- Born: Marian Zucker August 12, 1942 New York City, New York, USA
- Died: May 8, 2008 (aged 65)
- Education: University of Chicago Hofstra University
- Occupations: radio personality and producer
- Employer: WBAI

= Mickey Waldman =

American radio producer (1942–2008)

Mickey Waldman (born Marian Zucker; August 12, 1942 – May 20, 2008) was an American radio personality/host and producer at influential WBAI in New York.

==Early life and education==
Waldman was born on August 12, 1942, in New York City, she gained the nickname "Mickey" while studying at the University of Chicago. She graduated with a Bachelor's degree in 1965. She married in 1968 and kept the surname Waldman after getting divorced. Waldman earned her Juris Doctor from Hofstra University in 1981.

==Career==
Mickey Waldman started working at WBAI, the Pacifica Foundation's New York station, as an assistant and technician, along with Nancy Allen, for Bob Fass on his late night radio show, Radio Unnameable. She began as a volunteer, but in time became one of the station's relatively few paid employees.

Waldman went on to produce freeform radio shows titled Swan Song and The Next Swan for WBAI-FM in New York City for approximately 4 years. The latter title was derived from the legendary story of the tenor who missed the mechanical swan he was to board and upon which he was to be taken off stage who then, stuck awkwardly on stage, launched into an improvised song including the lyric "What time is the next swan?" as he made his way offstage. She presented discussion and interviews with literati of the moment.
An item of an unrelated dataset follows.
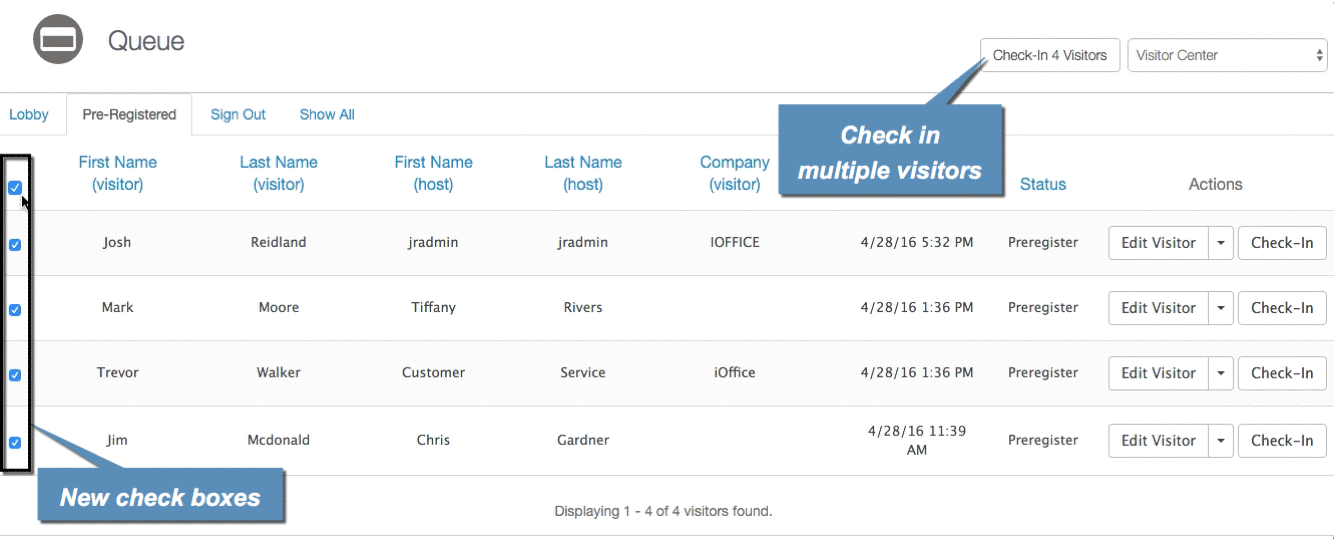
Task: Open the Sign Out tab
Action: (x=238, y=115)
Waldman was expert in the intricacies of the 1973 Carlin Case and provided coverage of the particulars and of the free speech issues the case presented.

==Personal==

Station Manager and on-air personality Larry Josephson commented on her intelligence and literacy, referring to her as someone who "eats dictionaries." She could often be seen behind the master control console at WBAI with her signature pack of cigarettes and cup of black coffee. She was never far from either. She was never able to break her 3-pack a day habit.

==Death==
Mickey Waldman died of cancer on May 20, 2008.